The Trojanka , also called Goślinka , is a stream, a right tributary of the Warta river, lying within the district of Gmina Murowana Goślina in Greater Poland Voivodeship, western Poland. It has a total length of approximately 20 km. It broadens into lakes at several places, and is joined by a number of smaller streams along its length.

The Trojanka rises in the middle of the Puszcza Zielonka forest, south of the village of Zielonka and close to the settlement of Huta Pusta. It initially flows northwards through Zielonka, where it broadens out into a lake, and to Głęboczek, where it again forms a small lake. It then flows north-westwards into a larger lake, Jezioro Leśne ("Forest Lake"), south-east of Łopuchówko. From there it flows west, forming another small lake at Głębocko, followed by the larger Jezioro Worowskie ("Worowo Lake" named after the settlement of Worowo to the north).

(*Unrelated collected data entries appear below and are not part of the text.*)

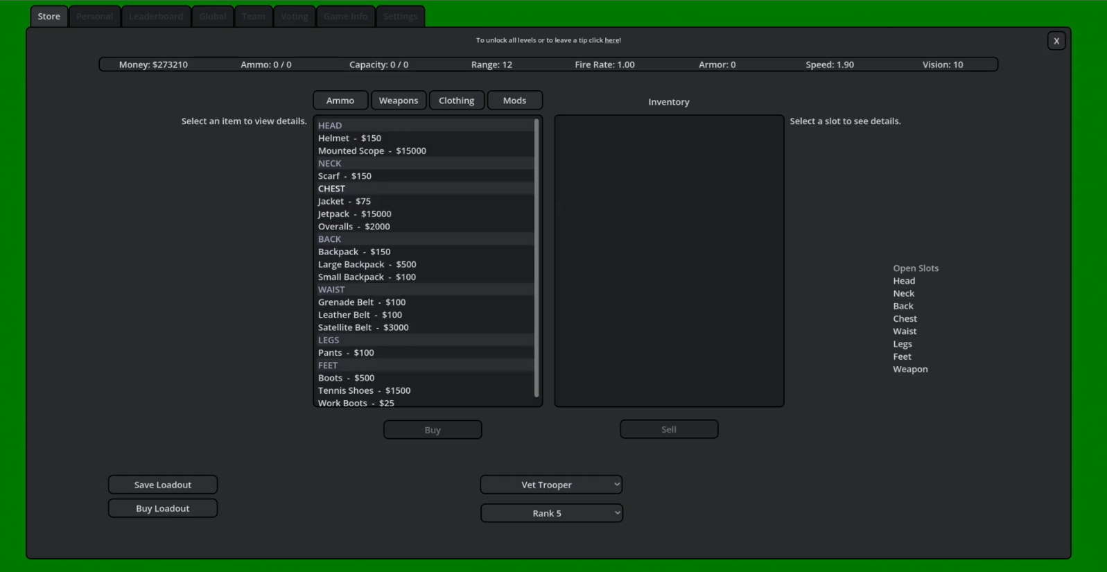Switch to the Ammo category tab
Viewport: 1107px width, 572px height.
tap(340, 101)
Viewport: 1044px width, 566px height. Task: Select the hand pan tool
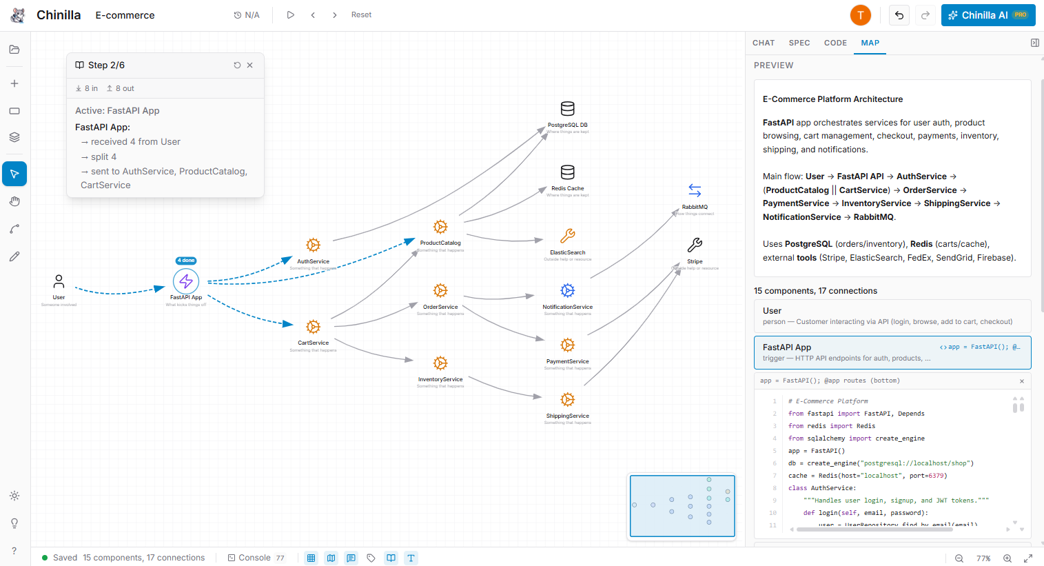[x=14, y=201]
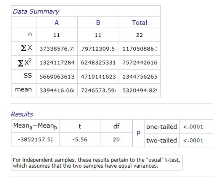Image resolution: width=213 pixels, height=178 pixels.
Task: Select the Total Sum X field
Action: point(139,49)
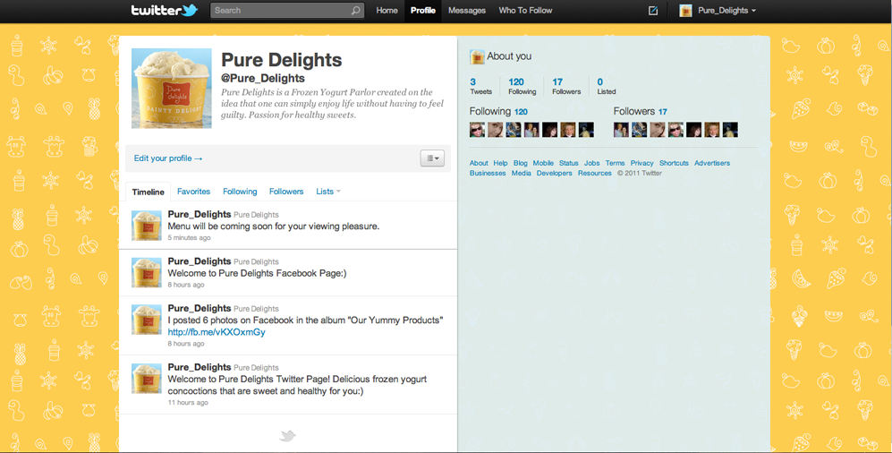Expand the Lists dropdown tab
This screenshot has height=453, width=892.
point(328,192)
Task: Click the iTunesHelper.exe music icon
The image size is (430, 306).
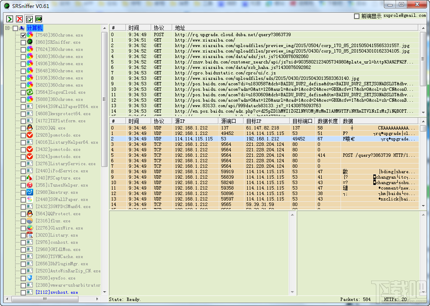Action: 30,185
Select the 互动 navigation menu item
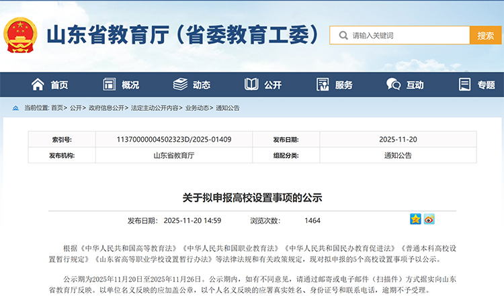 coord(415,85)
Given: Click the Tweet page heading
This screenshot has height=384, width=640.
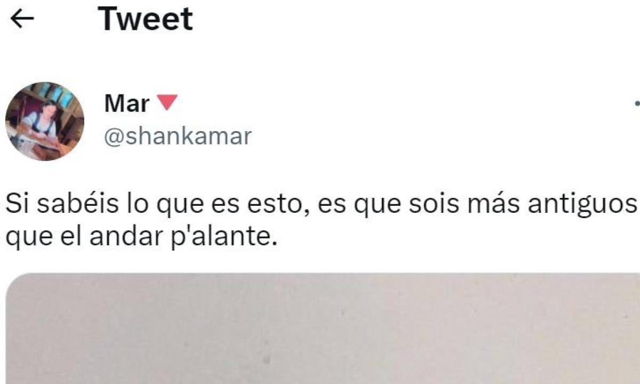Looking at the screenshot, I should (146, 19).
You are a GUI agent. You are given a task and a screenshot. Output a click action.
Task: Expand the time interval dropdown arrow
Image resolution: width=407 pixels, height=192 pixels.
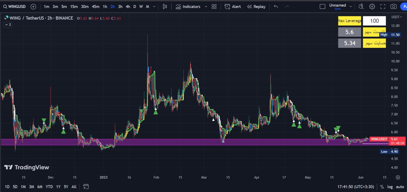[x=154, y=6]
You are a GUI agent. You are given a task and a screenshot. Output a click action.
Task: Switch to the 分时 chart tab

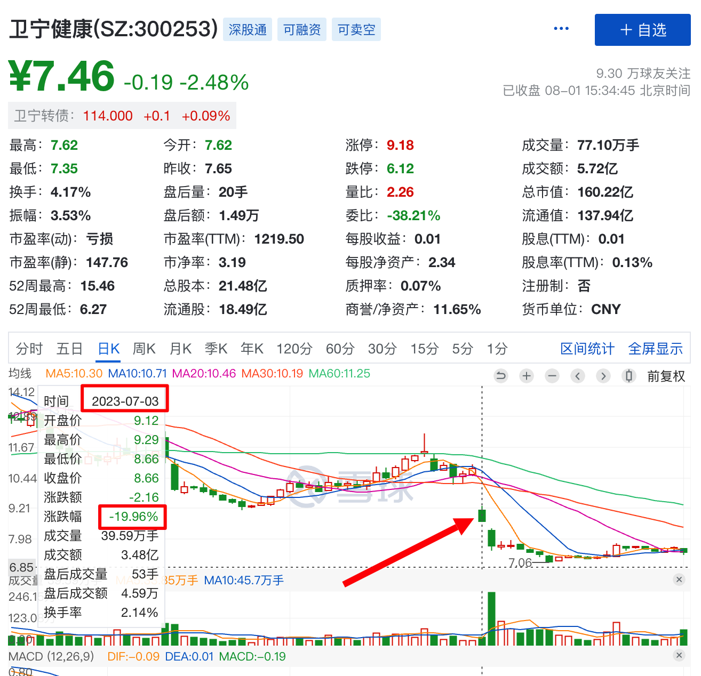(x=29, y=349)
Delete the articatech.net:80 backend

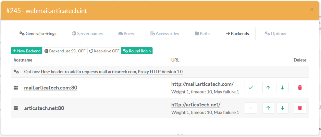click(x=300, y=108)
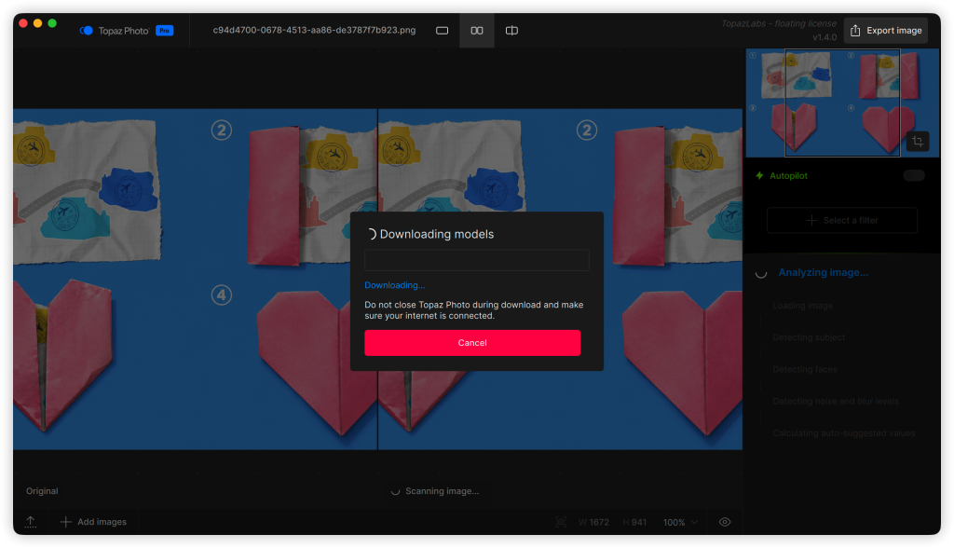The image size is (954, 548).
Task: Toggle the eye preview visibility icon
Action: [x=725, y=522]
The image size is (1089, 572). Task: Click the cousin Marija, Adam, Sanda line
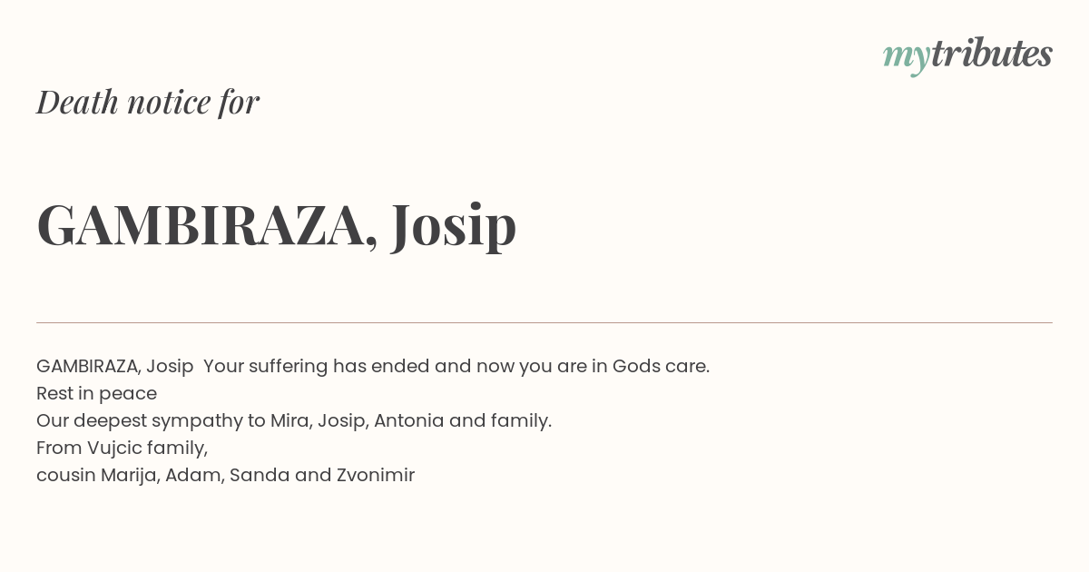(x=225, y=476)
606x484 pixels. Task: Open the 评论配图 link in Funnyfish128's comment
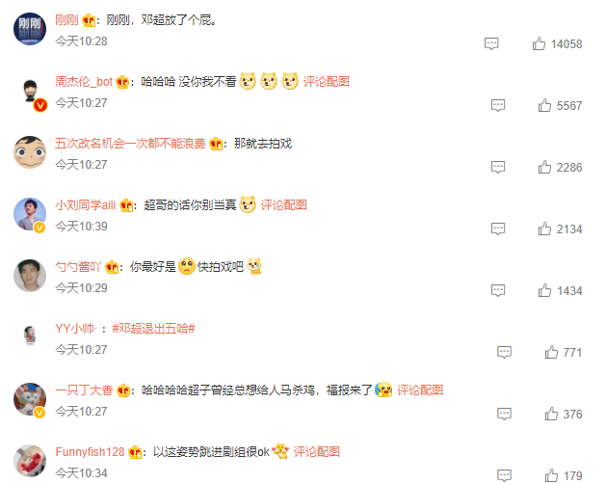[317, 452]
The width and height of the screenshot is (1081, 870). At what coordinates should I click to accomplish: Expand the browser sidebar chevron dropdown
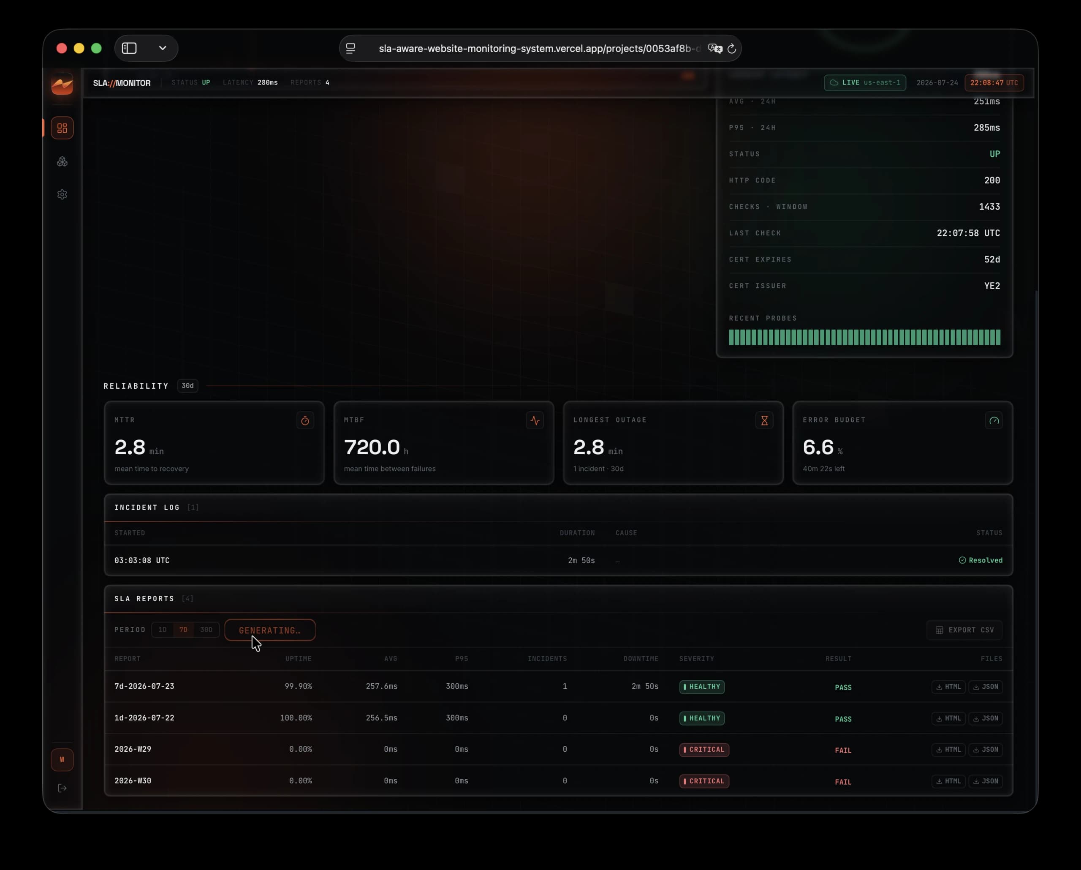(162, 48)
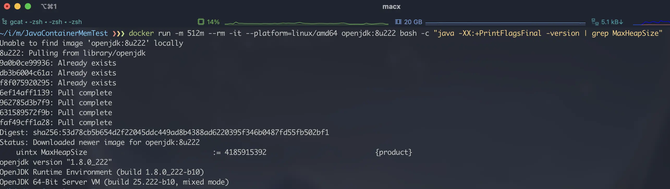
Task: Click the JavaContainerMemTest path in prompt
Action: (x=66, y=33)
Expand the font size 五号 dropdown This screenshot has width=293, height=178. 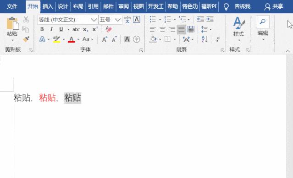[x=117, y=20]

The stream then continues north-westwards, flowing out of the Puszcza Zielonka Landscape Park, and turns sharply southwards at the settlement of Brody south of Wojnowo. It flows through Trojanowo and Przebędowo (where it again forms a small lake), before running along the western side of the town of Murowana Goślina. At a point south-west of the older part of the town (but north of the newer Zielone Wzgórza estate) it again turns north-west, flowing into another lake at Raduszyn, and from there to the village of Mściszewo. It joins the river Warta a short distance to the north-west of Mściszewo. There was formerly a village called Goślinka (or Mała Goślina—"Little Goślina") close to this point, but this is now part of Mściszewo.